Hélas ! je me figurais être seul dans cette forêt où je levais une tête si fière ! tout à coup, je viens m'énaser [Arracher le nez] contre un hangar. Sous ce hangar s'offrent à mes yeux ébaubis les premiers sauvages que j'aie vus de ma vie. Ils étaient une vingtaine, tant hommes que femmes, tous barbouillés comme des sorciers, le corps demi-nu, les oreilles découpées, des plumes de corbeau sur la tête et des anneaux passés dans les narines. Un petit Français, poudré et frisé, habit vert-pomme, veste de droguet, jabot et manchettes de mousseline, raclait un violon de poche et faisait danser Madelon Friquet à ces Iroquois. M. Violet (c'était son nom) était maître de danse chez les sauvages. On lui payait ses leçons en peaux de castors et en jambons d'ours. Il avait été marmiton au service du général Rochambeau, pendant la guerre d'Amérique. Demeuré à New-York après le départ de notre armée, il se résolut d'enseigner les beaux-arts aux Américains. Ses vues s'étant agrandies avec le succès, le nouvel Orphée porta la civilisation jusque chez les hordes sauvages du Nouveau-Monde. En me parlant des Indiens, il me disait toujours : " Ces messieurs sauvages et ces dames sauvagesses ". Il se louait beaucoup de la légèreté de ses écoliers ; en effet, je n'ai jamais vu faire de telles gambades.

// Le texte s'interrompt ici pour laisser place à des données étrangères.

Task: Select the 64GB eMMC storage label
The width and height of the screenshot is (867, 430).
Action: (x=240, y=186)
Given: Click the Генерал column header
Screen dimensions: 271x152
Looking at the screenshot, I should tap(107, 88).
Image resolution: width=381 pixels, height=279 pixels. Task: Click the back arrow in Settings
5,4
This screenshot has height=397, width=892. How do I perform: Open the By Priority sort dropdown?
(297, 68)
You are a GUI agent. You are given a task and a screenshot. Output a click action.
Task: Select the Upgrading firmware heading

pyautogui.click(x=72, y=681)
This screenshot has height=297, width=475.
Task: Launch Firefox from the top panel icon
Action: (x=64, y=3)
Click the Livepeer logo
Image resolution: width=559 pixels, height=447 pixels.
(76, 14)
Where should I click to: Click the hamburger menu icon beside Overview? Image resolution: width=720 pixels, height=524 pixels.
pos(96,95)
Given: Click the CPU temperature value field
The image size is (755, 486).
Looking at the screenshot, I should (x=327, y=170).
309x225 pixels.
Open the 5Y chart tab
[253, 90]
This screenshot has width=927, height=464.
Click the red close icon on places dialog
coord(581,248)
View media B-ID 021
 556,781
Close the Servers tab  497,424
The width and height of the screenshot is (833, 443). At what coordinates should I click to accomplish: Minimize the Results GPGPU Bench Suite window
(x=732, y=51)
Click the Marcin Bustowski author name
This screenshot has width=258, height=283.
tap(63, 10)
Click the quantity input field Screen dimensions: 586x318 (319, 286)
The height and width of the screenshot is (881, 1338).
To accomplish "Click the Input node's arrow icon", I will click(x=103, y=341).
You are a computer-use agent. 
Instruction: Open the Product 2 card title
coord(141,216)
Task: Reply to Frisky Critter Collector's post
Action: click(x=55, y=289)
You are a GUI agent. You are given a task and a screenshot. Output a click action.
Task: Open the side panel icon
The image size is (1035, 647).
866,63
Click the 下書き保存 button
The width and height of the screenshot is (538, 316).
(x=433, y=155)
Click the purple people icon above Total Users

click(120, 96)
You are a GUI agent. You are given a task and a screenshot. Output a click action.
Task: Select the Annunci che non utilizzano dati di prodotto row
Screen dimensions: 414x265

M. Violet, tenant son petit violon entre son menton et sa poitrine, accordait l'instrument fatal ; il criait aux Iroquois : A vos places ! Et toute la troupe sautait comme une bande de démons.

N'était-ce pas une chose accablante pour un disciple de Rousseau que cette introduction à la vie sauvage par un bal que l'ancien marmiton du général Rochambeau donnait à des Iroquois ? J'avais grande envie de rire, mais j'étais cruellement humilié.»